A investigational IMPROVE-IT study has met its primary and all secondary composite efficacy endpoints. Treatment with Simvastatin in combination with Ezetimibe ( Vytorin ) has significantly reduced cardiovascular events more than Simvastatin ( Zocor ) alone in patients presenting with acute coronary syndromes ( ACS ), even though the enrolled patients’ LDL-cholesterol levels were already around current recommended targets.
The results from this 18,144-patient study of high-risk patients presenting with acute coronary syndromes, which began in 2005, have been presented at the American Heart Association 2014 Scientific Sessions.

Acute coronary syndromes is an umbrella term for a heart attack or episode of unstable angina. In the UK, almost a third of patients who have had a heart attack will go on to have a subsequent cardiovascular event in the first year.

Patients taking the LDL-cholesterol lowering medicine Simvastatin plus Ezetimibe have significantly experienced fewer major cardiovascular events than patients treated with Simvastatin alone ( as measured by a composite of cardiovascular death, non-fatal myocardial infarction, non-fatal stroke, re-hospitalisation for unstable angina or coronary revascularisation occurring at least 30 days after randomisation ).

At seven years, 32.7% of patients taking Simvastatin plus Ezetimibe experienced a primary endpoint event compared to 34.7% of patients taking Simvastatin alone ( hazard ratio of 0.936, p=0.016 ).

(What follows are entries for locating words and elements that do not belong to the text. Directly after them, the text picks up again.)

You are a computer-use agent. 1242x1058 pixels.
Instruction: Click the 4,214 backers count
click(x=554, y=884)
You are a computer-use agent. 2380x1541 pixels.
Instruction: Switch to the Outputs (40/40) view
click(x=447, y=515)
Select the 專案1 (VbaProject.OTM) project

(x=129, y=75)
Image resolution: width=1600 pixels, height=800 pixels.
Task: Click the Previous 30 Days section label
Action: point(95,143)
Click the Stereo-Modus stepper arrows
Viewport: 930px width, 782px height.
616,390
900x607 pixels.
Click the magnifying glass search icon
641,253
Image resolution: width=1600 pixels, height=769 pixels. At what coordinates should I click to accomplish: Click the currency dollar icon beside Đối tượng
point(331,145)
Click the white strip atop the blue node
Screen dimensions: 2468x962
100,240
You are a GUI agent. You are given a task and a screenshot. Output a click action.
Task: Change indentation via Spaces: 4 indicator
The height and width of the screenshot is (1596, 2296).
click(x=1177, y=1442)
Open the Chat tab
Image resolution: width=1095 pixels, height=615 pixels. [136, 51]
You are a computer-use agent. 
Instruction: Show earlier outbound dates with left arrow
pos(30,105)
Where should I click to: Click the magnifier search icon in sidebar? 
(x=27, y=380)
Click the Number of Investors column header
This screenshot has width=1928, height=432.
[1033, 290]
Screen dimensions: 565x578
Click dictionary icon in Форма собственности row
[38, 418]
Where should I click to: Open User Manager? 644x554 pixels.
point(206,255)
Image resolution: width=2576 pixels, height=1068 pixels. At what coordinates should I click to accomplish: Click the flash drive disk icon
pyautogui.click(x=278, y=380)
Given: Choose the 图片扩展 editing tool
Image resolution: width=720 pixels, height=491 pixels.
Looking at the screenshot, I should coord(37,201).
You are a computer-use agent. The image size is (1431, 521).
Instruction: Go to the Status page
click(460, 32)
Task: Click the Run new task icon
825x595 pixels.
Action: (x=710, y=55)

Based on the LDL-cholesterol range compared in the study’s treatment arms ( at one year, a mean LDL-C of 53 mg/dL [ 1.37mmol/L ] versus 70 mg/dL [ 1.81 mmol/L ], respectively for Simvastatin plus Ezetimibe and Simvastatin alone ) the 6.4% relative risk reduction observed in the Simvastatin plus Ezetimibe arm in this clinical trial was consistent with the treatment effect that had been projected based on prior studies of statins.

Current guidelines such as the European Society Guidelines and Joint British Society Guidelines recommend an LDL-C target of 1.8mmol/L ( or equivalent ), based on available evidence from statin trials to date.
IMPROVE-IT aimed to reduce patients’ cholesterol levels to a normal range that is between approximately1.3mmol/L to 1.8mmol/L.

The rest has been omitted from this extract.